Monday, November 15, 2010

TEDxPSU - Bruce Schneier - Reconceptualizing Security

Let me restate some ideas from this presentation.

In the real world there are dangers and actions which can be taken to reduce or eliminate those dangers. We react to the real world conditions emotionally. Schneier stresses the emotional reaction to the danger, but I would add that there are also emotional reactions to the means of dealing with dangers. (Some people react emotionally to police in ways that interfere with the accuracy of their perception of the efficacy of policing as a means of dealing with danger.) We also use intellect to react to danger and to choose ways to react to danger. Schneier is very good on what we know about cognitive bias in the intellectual models we make of the real world dangers and actions, although he can not do justice to the topic in a brief discussion. For example, I think there is a difference between our being "risk adverse" and our being "loss adverse" although both biases can reduce the quality of decisions.

I like Schneier's differentiation between security measures and security theater. Security theater is meant to influence our emotions and our models. I would say that good security theater has the effect of bringing our perceptions closer to reality and bad security theater is meant to distort our perceptions from reality. Bad security theater is perpetrated by people who would sell us products that promise more security than they deliver. Those products can be commercial products, but I would say that the Bush administration also perpetrated some bad security theater with respect to the threats of terrorism or of weapons of mass destruction in Saddam's Iraq.

Schneier makes a great point that our emotional response can be conditioned by our intellectual model of dangers and actions, and that often with time our models disappear from our consciousness leaving us simply to perceive our emotional response.

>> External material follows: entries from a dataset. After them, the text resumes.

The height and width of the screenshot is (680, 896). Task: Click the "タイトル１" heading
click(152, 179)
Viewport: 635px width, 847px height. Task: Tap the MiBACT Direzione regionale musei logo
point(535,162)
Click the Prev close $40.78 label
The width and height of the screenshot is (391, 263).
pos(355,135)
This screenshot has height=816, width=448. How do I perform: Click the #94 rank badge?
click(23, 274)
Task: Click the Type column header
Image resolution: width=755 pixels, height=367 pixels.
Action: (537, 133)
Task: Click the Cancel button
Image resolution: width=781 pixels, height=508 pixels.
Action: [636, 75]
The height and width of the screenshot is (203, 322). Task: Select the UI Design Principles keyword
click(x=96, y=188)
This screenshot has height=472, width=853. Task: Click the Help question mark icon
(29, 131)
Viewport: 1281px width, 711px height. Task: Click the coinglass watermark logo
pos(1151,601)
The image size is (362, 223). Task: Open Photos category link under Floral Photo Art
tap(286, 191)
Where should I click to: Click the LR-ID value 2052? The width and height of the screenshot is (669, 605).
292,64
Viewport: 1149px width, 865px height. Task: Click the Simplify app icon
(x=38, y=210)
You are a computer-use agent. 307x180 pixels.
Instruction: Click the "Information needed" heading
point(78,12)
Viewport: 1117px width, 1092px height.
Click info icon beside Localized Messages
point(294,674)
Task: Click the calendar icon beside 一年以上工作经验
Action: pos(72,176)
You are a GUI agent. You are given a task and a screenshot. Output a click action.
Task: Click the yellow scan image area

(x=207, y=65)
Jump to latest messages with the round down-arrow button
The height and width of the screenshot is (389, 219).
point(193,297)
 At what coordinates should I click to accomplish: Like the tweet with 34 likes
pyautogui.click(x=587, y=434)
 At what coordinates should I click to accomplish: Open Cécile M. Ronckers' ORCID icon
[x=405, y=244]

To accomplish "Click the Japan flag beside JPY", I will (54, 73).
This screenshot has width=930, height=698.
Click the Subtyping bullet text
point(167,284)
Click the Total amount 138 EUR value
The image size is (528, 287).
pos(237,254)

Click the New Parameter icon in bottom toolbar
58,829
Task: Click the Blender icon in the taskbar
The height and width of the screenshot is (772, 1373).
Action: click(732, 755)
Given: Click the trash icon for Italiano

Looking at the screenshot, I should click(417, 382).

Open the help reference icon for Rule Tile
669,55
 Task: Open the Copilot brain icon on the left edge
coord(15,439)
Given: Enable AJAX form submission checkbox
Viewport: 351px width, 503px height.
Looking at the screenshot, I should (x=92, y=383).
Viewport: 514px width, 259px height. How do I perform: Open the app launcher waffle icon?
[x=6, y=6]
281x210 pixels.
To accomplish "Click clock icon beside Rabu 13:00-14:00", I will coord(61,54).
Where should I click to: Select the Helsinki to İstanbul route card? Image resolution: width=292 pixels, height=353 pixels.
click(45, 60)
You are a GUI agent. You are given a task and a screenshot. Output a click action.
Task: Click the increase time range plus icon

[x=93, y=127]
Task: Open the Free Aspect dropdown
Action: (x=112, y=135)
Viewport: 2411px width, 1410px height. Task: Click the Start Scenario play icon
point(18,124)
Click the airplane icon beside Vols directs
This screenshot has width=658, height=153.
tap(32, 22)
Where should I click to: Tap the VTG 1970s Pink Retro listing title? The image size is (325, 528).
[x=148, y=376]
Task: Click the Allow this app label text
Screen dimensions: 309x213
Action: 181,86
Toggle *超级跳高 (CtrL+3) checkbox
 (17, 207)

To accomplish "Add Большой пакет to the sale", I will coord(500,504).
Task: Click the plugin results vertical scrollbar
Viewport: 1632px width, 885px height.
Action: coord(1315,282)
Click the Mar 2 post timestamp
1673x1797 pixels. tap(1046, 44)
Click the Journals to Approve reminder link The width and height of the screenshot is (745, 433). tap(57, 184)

I would draw the conclusion that we want to work to make our intellectual models as good as possible and to use effective analytic means to draw conclusions from those models. Schneier suggests that we know a lot about our local risks, but my experience on a local Grand Jury dealing with scores of people accused of local crimes made me aware that my intellectual model of local crime risk was seriously deficient. Awareness of common cognitive biases can be used to help overcome those biases.

While we can individually analyze security theater to help judge whether it is benign or malicious, we can also consciously seek factual evidence to improve our intellectual models. We need help from the news and other other media to brand bad security theater from government as we have help from the government to protect us from bad security theater from the private sector (false advertising, false claims for drugs and medical treatments).